BRIEF >> Please copy all of the records below verbatim, line for line.
──────── INFORMATION SHOWN
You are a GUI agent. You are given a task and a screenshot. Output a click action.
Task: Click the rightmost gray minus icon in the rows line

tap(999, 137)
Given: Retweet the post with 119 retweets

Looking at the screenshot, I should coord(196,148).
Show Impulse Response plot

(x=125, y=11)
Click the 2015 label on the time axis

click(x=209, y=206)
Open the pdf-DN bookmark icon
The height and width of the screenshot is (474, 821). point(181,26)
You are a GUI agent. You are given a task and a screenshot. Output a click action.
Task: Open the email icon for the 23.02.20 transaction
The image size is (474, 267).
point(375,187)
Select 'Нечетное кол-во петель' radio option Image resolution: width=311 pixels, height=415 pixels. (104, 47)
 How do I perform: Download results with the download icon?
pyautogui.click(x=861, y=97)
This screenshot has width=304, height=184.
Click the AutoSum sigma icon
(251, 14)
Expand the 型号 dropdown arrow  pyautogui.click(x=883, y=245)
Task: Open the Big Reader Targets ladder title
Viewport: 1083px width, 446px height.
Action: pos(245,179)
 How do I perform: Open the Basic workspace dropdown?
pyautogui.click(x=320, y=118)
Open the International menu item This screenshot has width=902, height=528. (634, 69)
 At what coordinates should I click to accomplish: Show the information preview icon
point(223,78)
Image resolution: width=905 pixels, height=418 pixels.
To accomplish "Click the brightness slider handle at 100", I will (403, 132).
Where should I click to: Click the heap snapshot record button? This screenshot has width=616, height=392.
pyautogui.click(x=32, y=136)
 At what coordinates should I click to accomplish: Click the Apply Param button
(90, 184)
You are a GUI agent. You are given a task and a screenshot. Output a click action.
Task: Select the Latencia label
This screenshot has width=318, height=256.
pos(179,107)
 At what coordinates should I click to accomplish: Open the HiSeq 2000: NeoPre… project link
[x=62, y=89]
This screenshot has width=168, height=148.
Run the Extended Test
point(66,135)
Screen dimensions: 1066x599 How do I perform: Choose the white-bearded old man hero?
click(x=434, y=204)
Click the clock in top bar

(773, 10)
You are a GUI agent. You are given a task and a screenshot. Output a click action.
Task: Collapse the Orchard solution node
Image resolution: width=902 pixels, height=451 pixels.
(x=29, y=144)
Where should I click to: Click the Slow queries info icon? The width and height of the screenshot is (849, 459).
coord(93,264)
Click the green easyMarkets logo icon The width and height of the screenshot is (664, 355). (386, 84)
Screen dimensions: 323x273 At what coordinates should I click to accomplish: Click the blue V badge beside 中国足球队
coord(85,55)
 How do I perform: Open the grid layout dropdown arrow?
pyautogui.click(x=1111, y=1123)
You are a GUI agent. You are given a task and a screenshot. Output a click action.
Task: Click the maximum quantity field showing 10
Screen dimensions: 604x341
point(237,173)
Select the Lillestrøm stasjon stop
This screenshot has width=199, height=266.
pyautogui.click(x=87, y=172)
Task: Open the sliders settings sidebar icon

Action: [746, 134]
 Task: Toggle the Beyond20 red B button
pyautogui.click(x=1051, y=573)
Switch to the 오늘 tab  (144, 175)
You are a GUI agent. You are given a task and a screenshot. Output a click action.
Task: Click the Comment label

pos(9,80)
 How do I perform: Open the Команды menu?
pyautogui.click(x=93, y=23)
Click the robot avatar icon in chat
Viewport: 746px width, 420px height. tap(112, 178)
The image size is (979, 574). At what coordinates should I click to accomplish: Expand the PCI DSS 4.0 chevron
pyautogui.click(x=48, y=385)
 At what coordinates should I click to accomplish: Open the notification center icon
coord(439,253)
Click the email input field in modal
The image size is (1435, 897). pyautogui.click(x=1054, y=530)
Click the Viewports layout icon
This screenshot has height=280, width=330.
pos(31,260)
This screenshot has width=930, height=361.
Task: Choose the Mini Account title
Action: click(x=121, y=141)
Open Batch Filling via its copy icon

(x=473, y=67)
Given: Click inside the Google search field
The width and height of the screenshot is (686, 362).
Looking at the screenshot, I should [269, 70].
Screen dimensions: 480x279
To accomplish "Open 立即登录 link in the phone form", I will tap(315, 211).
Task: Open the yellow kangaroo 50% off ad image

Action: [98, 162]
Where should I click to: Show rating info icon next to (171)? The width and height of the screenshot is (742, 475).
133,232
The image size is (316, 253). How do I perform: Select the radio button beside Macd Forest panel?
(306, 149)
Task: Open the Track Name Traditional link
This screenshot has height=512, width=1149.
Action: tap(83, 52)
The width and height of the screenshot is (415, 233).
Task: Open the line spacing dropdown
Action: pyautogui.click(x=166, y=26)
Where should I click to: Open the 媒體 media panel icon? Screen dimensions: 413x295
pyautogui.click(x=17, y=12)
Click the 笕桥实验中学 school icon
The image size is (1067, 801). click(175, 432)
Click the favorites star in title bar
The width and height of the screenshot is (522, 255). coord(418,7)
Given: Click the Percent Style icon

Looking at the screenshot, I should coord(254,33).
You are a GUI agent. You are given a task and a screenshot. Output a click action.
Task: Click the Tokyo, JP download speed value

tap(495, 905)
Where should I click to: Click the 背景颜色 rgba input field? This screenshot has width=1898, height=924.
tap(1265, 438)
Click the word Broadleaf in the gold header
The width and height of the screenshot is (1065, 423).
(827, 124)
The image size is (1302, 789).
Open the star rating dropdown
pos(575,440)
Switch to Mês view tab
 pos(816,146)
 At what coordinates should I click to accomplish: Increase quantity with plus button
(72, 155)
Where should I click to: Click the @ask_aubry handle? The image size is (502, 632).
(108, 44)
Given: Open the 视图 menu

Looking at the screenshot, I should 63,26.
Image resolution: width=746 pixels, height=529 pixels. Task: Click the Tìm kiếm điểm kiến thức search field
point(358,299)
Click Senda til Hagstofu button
────────────────
EXERCISE RESULT >>
You are a GUI agent. You are given a task and a screenshot. Output a click action.
Task: Click the rightmost gray minus icon in the rows line

tap(999, 137)
Given: Retweet the post with 119 retweets

Looking at the screenshot, I should coord(196,148).
Show Impulse Response plot

(x=125, y=11)
Click the 2015 label on the time axis

click(x=209, y=206)
Open the pdf-DN bookmark icon
The height and width of the screenshot is (474, 821). point(181,26)
You are a GUI agent. You are given a task and a screenshot. Output a click action.
Task: Open the email icon for the 23.02.20 transaction
The image size is (474, 267).
point(375,187)
Select 'Нечетное кол-во петель' radio option Image resolution: width=311 pixels, height=415 pixels. (104, 47)
 How do I perform: Download results with the download icon?
pyautogui.click(x=861, y=97)
This screenshot has width=304, height=184.
Click the AutoSum sigma icon
(251, 14)
Expand the 型号 dropdown arrow  pyautogui.click(x=883, y=245)
Task: Open the Big Reader Targets ladder title
Viewport: 1083px width, 446px height.
Action: pos(245,179)
 How do I perform: Open the Basic workspace dropdown?
pyautogui.click(x=320, y=118)
Open the International menu item This screenshot has width=902, height=528. (634, 69)
 At what coordinates should I click to accomplish: Show the information preview icon
point(223,78)
Image resolution: width=905 pixels, height=418 pixels.
To accomplish "Click the brightness slider handle at 100", I will (403, 132).
Where should I click to: Click the heap snapshot record button? This screenshot has width=616, height=392.
pyautogui.click(x=32, y=136)
 At what coordinates should I click to accomplish: Click the Apply Param button
(90, 184)
You are a GUI agent. You are given a task and a screenshot. Output a click action.
Task: Select the Latencia label
This screenshot has width=318, height=256.
pos(179,107)
 At what coordinates should I click to accomplish: Open the HiSeq 2000: NeoPre… project link
[x=62, y=89]
This screenshot has width=168, height=148.
Run the Extended Test
point(66,135)
Screen dimensions: 1066x599 How do I perform: Choose the white-bearded old man hero?
click(x=434, y=204)
Click the clock in top bar

(773, 10)
You are a GUI agent. You are given a task and a screenshot. Output a click action.
Task: Collapse the Orchard solution node
Image resolution: width=902 pixels, height=451 pixels.
(x=29, y=144)
Where should I click to: Click the Slow queries info icon? The width and height of the screenshot is (849, 459).
coord(93,264)
Click the green easyMarkets logo icon The width and height of the screenshot is (664, 355). (386, 84)
Screen dimensions: 323x273 At what coordinates should I click to accomplish: Click the blue V badge beside 中国足球队
coord(85,55)
 How do I perform: Open the grid layout dropdown arrow?
pyautogui.click(x=1111, y=1123)
You are a GUI agent. You are given a task and a screenshot. Output a click action.
Task: Click the maximum quantity field showing 10
Screen dimensions: 604x341
point(237,173)
Select the Lillestrøm stasjon stop
This screenshot has width=199, height=266.
pyautogui.click(x=87, y=172)
Task: Open the sliders settings sidebar icon

Action: [746, 134]
 Task: Toggle the Beyond20 red B button
pyautogui.click(x=1051, y=573)
Switch to the 오늘 tab  (144, 175)
You are a GUI agent. You are given a task and a screenshot. Output a click action.
Task: Click the Comment label

pos(9,80)
 How do I perform: Open the Команды menu?
pyautogui.click(x=93, y=23)
Click the robot avatar icon in chat
Viewport: 746px width, 420px height. tap(112, 178)
The image size is (979, 574). At what coordinates should I click to accomplish: Expand the PCI DSS 4.0 chevron
pyautogui.click(x=48, y=385)
 At what coordinates should I click to accomplish: Open the notification center icon
coord(439,253)
Click the email input field in modal
The image size is (1435, 897). pyautogui.click(x=1054, y=530)
Click the Viewports layout icon
This screenshot has height=280, width=330.
pos(31,260)
This screenshot has width=930, height=361.
Task: Choose the Mini Account title
Action: click(x=121, y=141)
Open Batch Filling via its copy icon

(x=473, y=67)
Given: Click inside the Google search field
The width and height of the screenshot is (686, 362).
Looking at the screenshot, I should [269, 70].
Screen dimensions: 480x279
To accomplish "Open 立即登录 link in the phone form", I will tap(315, 211).
Task: Open the yellow kangaroo 50% off ad image

Action: [98, 162]
Where should I click to: Show rating info icon next to (171)? The width and height of the screenshot is (742, 475).
133,232
The image size is (316, 253). How do I perform: Select the radio button beside Macd Forest panel?
(306, 149)
Task: Open the Track Name Traditional link
This screenshot has height=512, width=1149.
Action: tap(83, 52)
The width and height of the screenshot is (415, 233).
Task: Open the line spacing dropdown
Action: pyautogui.click(x=166, y=26)
Where should I click to: Open the 媒體 media panel icon? Screen dimensions: 413x295
pyautogui.click(x=17, y=12)
Click the 笕桥实验中学 school icon
The image size is (1067, 801). click(175, 432)
Click the favorites star in title bar
The width and height of the screenshot is (522, 255). coord(418,7)
Given: Click the Percent Style icon

Looking at the screenshot, I should coord(254,33).
You are a GUI agent. You are given a task and a screenshot. Output a click action.
Task: Click the Tokyo, JP download speed value

tap(495, 905)
Where should I click to: Click the 背景颜色 rgba input field? This screenshot has width=1898, height=924.
tap(1265, 438)
Click the word Broadleaf in the gold header
The width and height of the screenshot is (1065, 423).
(827, 124)
The image size is (1302, 789).
Open the star rating dropdown
pos(575,440)
Switch to Mês view tab
 pos(816,146)
 At what coordinates should I click to accomplish: Increase quantity with plus button
(72, 155)
Where should I click to: Click the @ask_aubry handle? The image size is (502, 632).
(108, 44)
Given: Open the 视图 menu

Looking at the screenshot, I should 63,26.
Image resolution: width=746 pixels, height=529 pixels. Task: Click the Tìm kiếm điểm kiến thức search field
point(358,299)
Click Senda til Hagstofu button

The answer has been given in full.